Nurses provide the medical care such as dressing of wounds (bed sores), changing catheter tubes at regular intervals, dispense medicines to combat vomiting, pains, constipation etc., in short keep a track of all medical aspects. Nurse' home care visits are as important as more frequent and regular home visits by volunteers, which provide the basis for nurses' actions under the guidance of doctors.

Doctors:

Considering the limited availability of doctors (who have undergone special training in palliative care), home care visits by doctors are far less than what is required. They will need however visit more critical patients with a view to assess the type of care that could be given, apart from boosting the morale of the patients and their relatives.

Unpleasant experiences:

Since the care is being given to those patients for whom curative treatments have become ineffective, thereby declaring them as terminal patients, death rate will naturally be very high. We are only making the last days of such patients more endurable. Hence there could be many occasions, which might force one to think that we could have done better to serve such patients.

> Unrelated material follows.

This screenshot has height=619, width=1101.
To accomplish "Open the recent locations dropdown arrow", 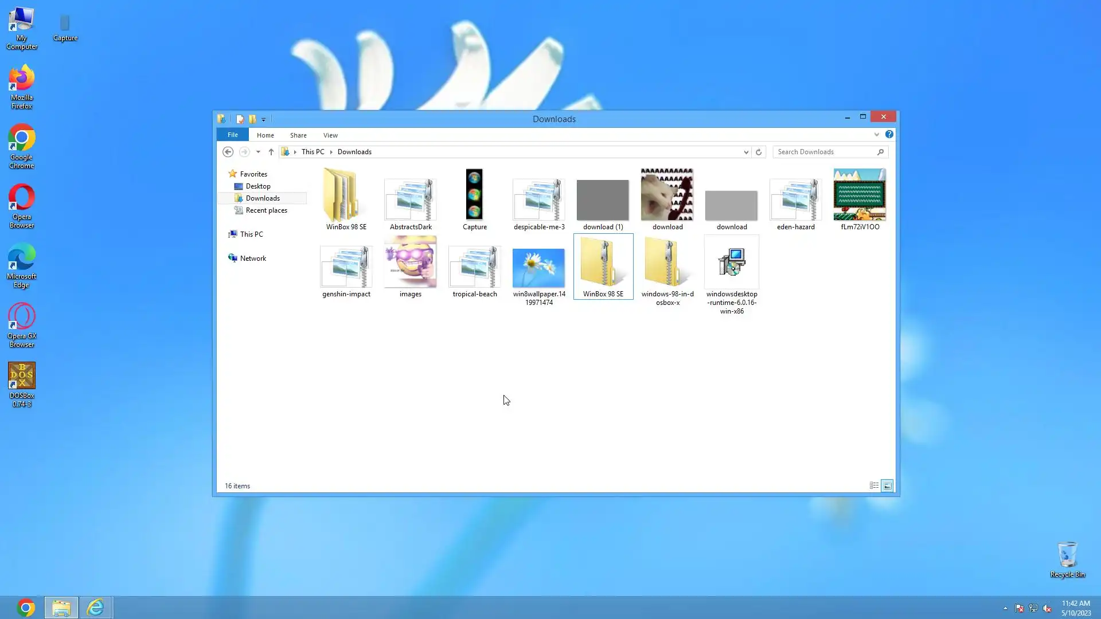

In the preceding paragraphs, I had already mentioned one or two instances which have been very unpleasant for me which left the feeling with me that I have not done what I was supposed to do. The most difficult situation was when one ex-volunteer of our clinic came to my home and started sobbing uncontrollably to inform me that his relative was declared terminal by the specialist hospital which informed the patient that no further treatment was possible and he could now go home. In fact I had information from the case history that, that was the case which I could not inform my friend at the right time. I virtually feared that my friend won't believe me, not that such information at that stage would have made any qualitative difference. The end was very well in sight, but to accept the same, was way beyond the relative.

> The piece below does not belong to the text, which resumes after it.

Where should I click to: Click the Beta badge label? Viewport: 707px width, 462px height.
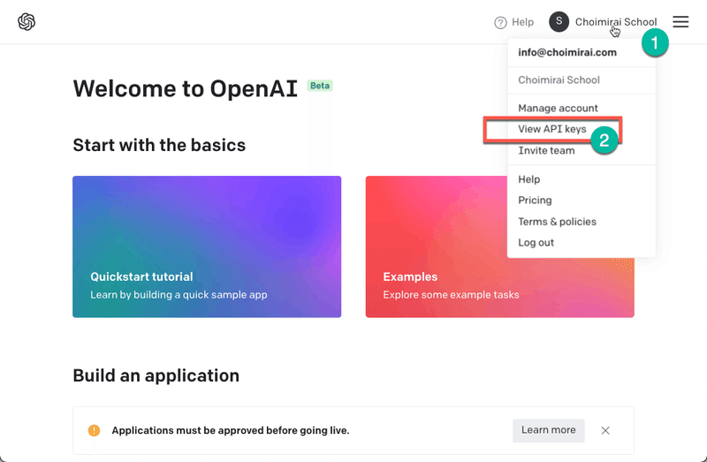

How to break the bad news (BBN) remains as an enigma for any volunteer of palliative clinic as well as Doctors. Patients and their relatives would believe a doctor more than anybody else and hence the onus of breaking the bad news rests with the doctors more often than the volunteers. Doctors may not be questioned by the patients or their relatives, but volunteers could be questioned and hence they have to be more careful on this issue.

Hurdles:

The first hurdle which comes in the way of extending care is the stigma associated with incurable diseases by the patients and his relatives. Pressures built up by financial and relationship factors complicate the issue. We have come across patients who are marginalized in their homes by his own siblings. Sometimes it will be unbelievable to imagine that people can behave in such cruel and inhuman manner when someone close to them get declared as suffering from incurable disease.

Constraints due to job/employment etc. on the part of the relatives can leave the patients unattended to for days. Since home nursing is not considered as a part of home care now, this adds a constraint to the system, as ensuring proper care at home becomes difficult.

I have come across at least one case in which the marriage proposal for the daughter of a patient got fizzled out when it was known that the father had become terminally ill. People are still ignorant when it comes to certain diseases, which some consider as hereditary.

There was a case reported in which the principal of a college refused a request for blood for a terminally ill patient saying that he can advise his students to donate blood for only those patients who are not terminally ill. Ignorance pervades through educated people as well.

General apathy is another important hurdle we are facing everyday. While everyone lauds the efforts, they expect others to take the initiative due to a variety of factors.

Maintaining level of optimism:

The feeling of gratitude expressed by the relatives of patients in their hour of need and the resulting pleasure of happiness that a helping hand could be given to the needy keep us going in our efforts to be of assistance to poor and needy, in spite of the various odds faced by us.